Fertilizer imports in Kenya dropped by 50 per cent in the last two quarters signalling lower production in the agricultural sector.
The key ingredient in farming has dropped to 126,885 metric tonnes between July and September from 248,991 metric tonnes imported in the January-March 2018 quarter.
According to the Third Quarterly Balance of Payments report, the trend is a result of stringent re-inspection regulations that have seen consignments declared unfit and re-shipped to countries of origin.
The move follows farmers’ complaints over poor harvests in 2017 due to low-quality fertilizer.
The January-March planting season saw importers bring in 248,991 metric tonnes worth Sh10 billion, followed by 149,400 tonnes worth Sh5.4 billion imported during the April-June period and a paltry 126,885 metric tonnes worth Sh4 billion during the third quarter of 2018.
Kenya Flower Council chief executive Clement Tulezi says the severe drop in imports is hurting flower firm investments whose hydroponic farming operations wholly depend on chemical fertilizers.

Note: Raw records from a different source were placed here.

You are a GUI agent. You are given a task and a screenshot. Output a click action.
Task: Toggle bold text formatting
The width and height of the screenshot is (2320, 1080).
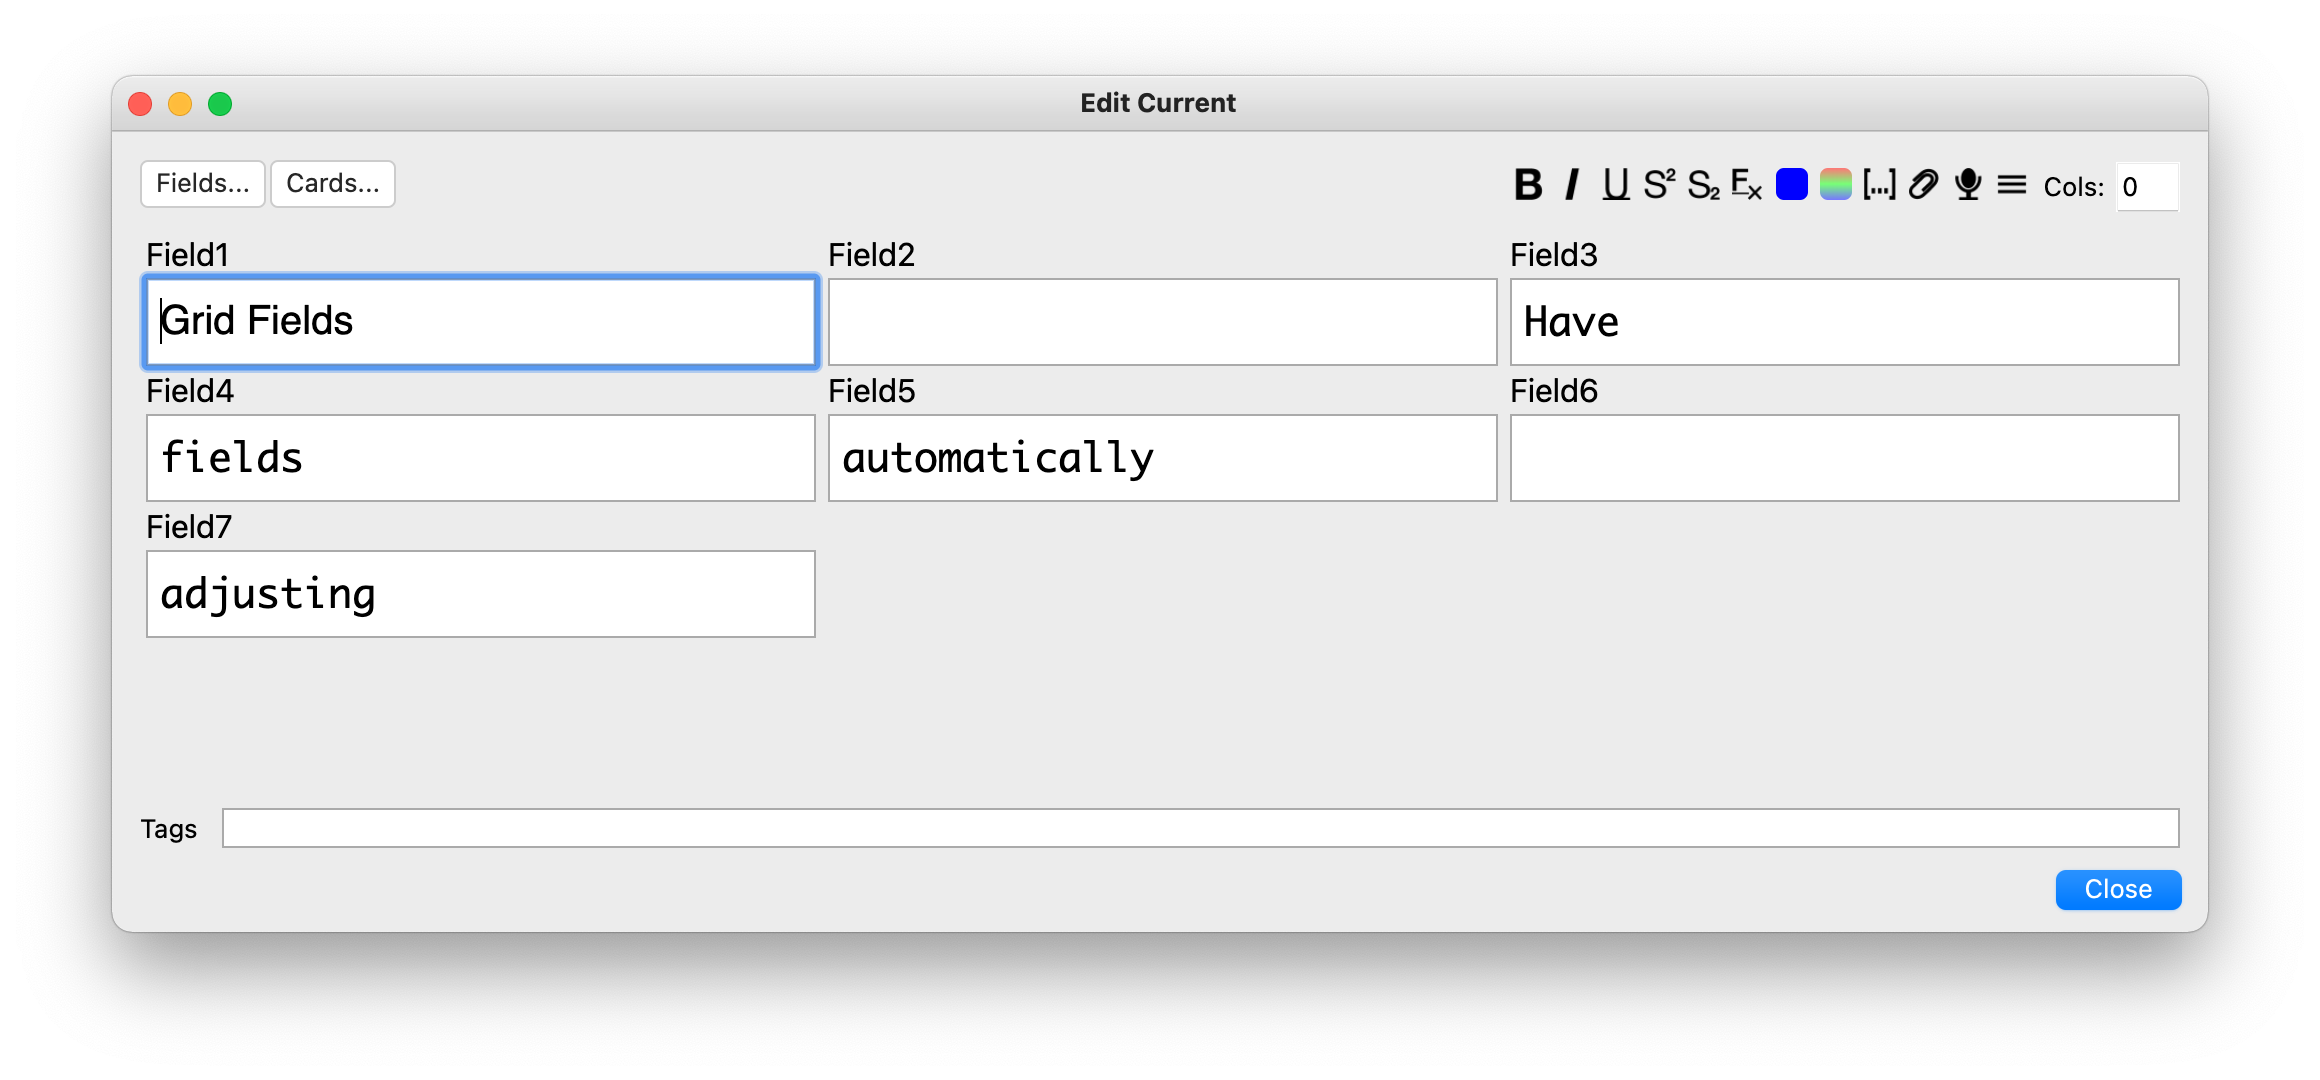coord(1528,185)
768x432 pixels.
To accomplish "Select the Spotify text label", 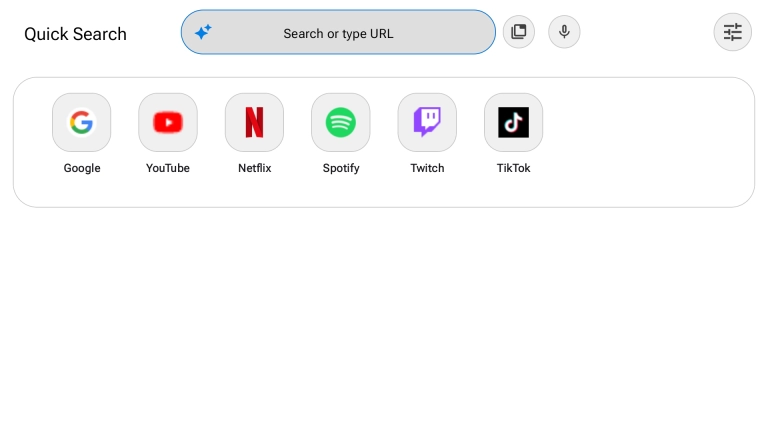I will tap(341, 168).
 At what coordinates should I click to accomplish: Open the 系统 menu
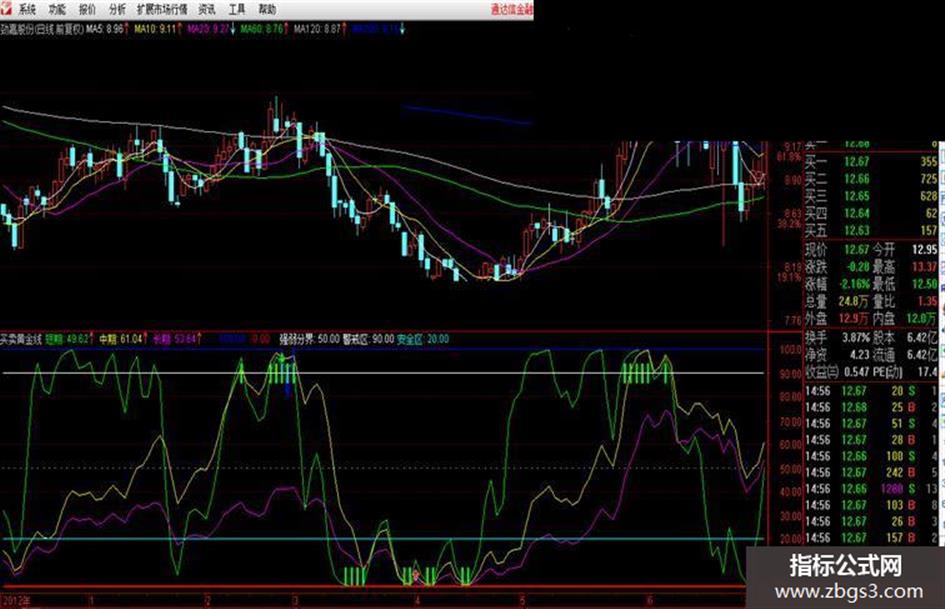(28, 9)
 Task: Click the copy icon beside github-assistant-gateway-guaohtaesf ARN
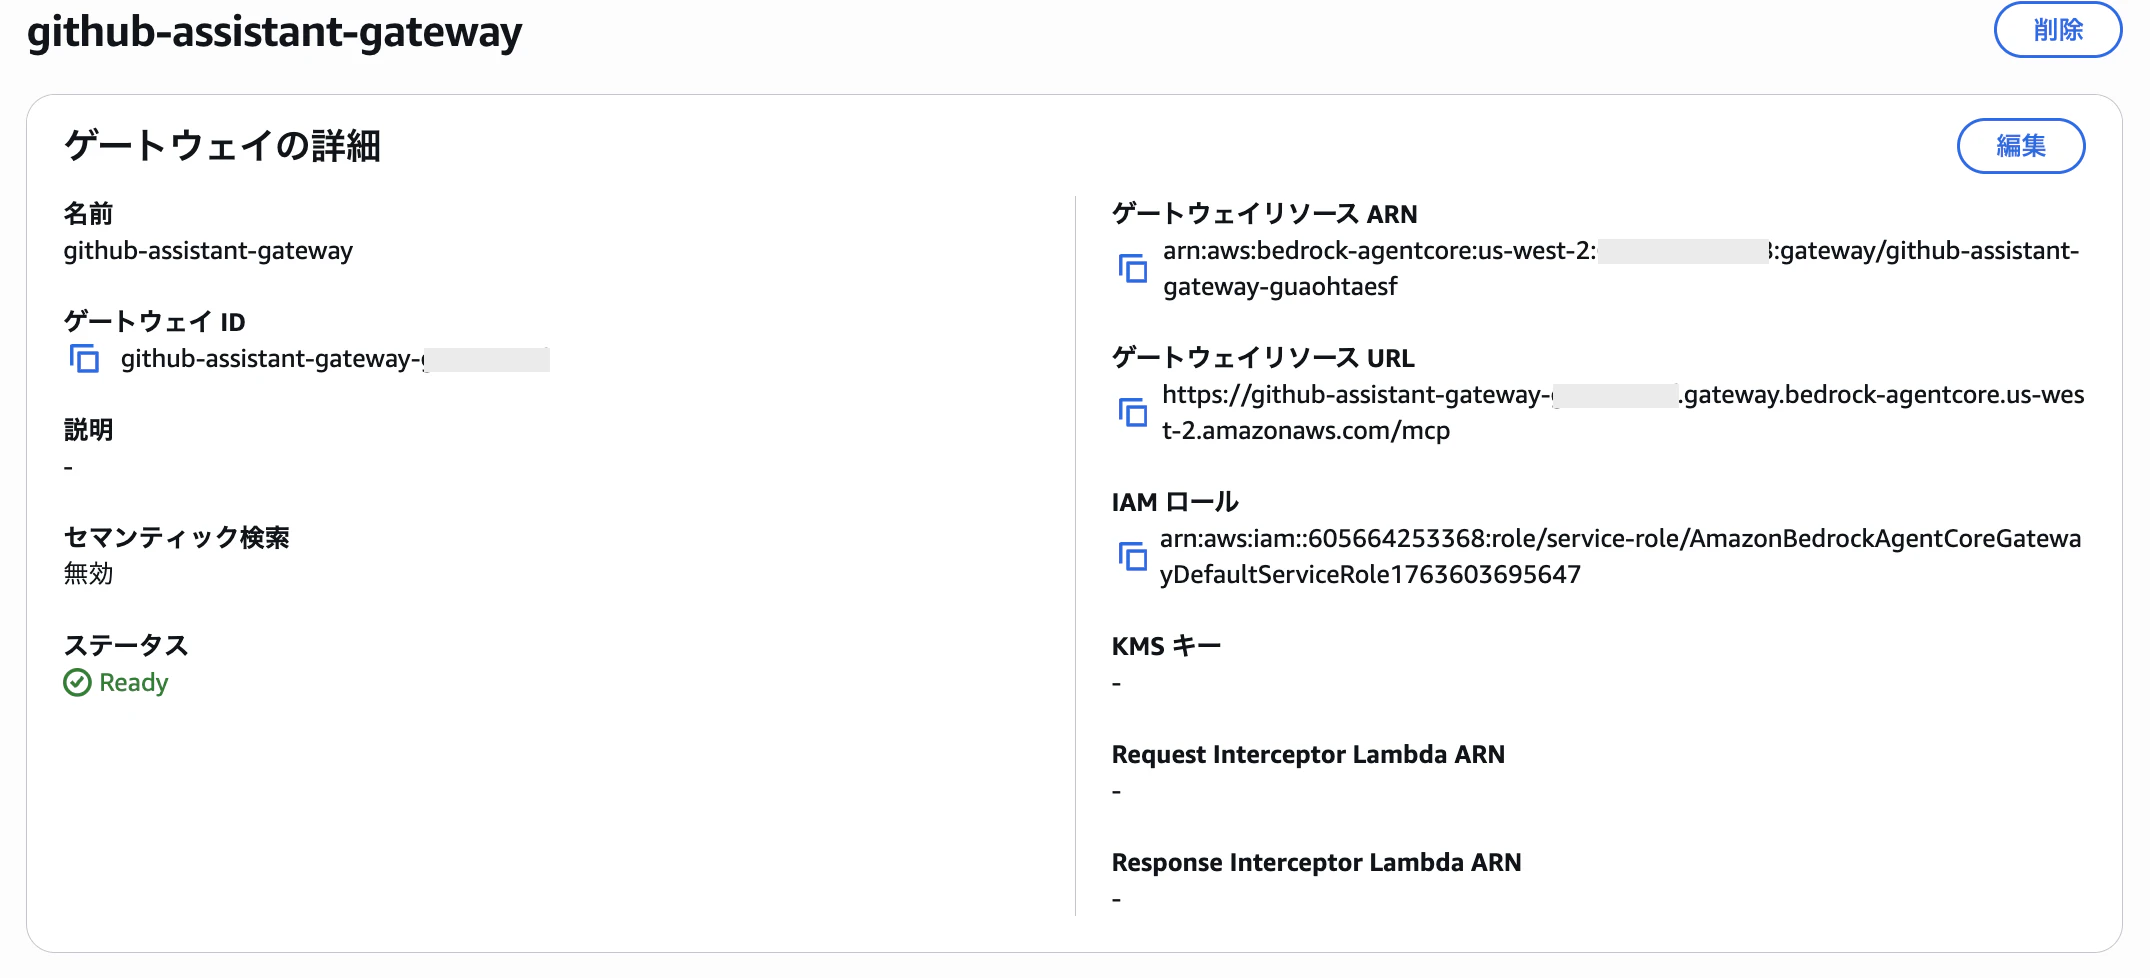click(x=1131, y=268)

During the third quarter, the agricultural sector realised a 5.2 per cent growth, thanks to enhanced access to local and foreign markets for Kenyan horticultural and flowers compared to 2017’s gain in a similar period of 3.7 per cent.
The report says this helped ease Kenya’s current export-import trade deficit by 23.1 per cent from Sh150.9 billion to Sh116.0 billion.
Importers say the product has become so expensive that farmers no longer buy the scarce commodity that must be subjected to inspection at source by Kenya Bureau of Standards-appointed companies and re-tested upon arrival in Mombasa.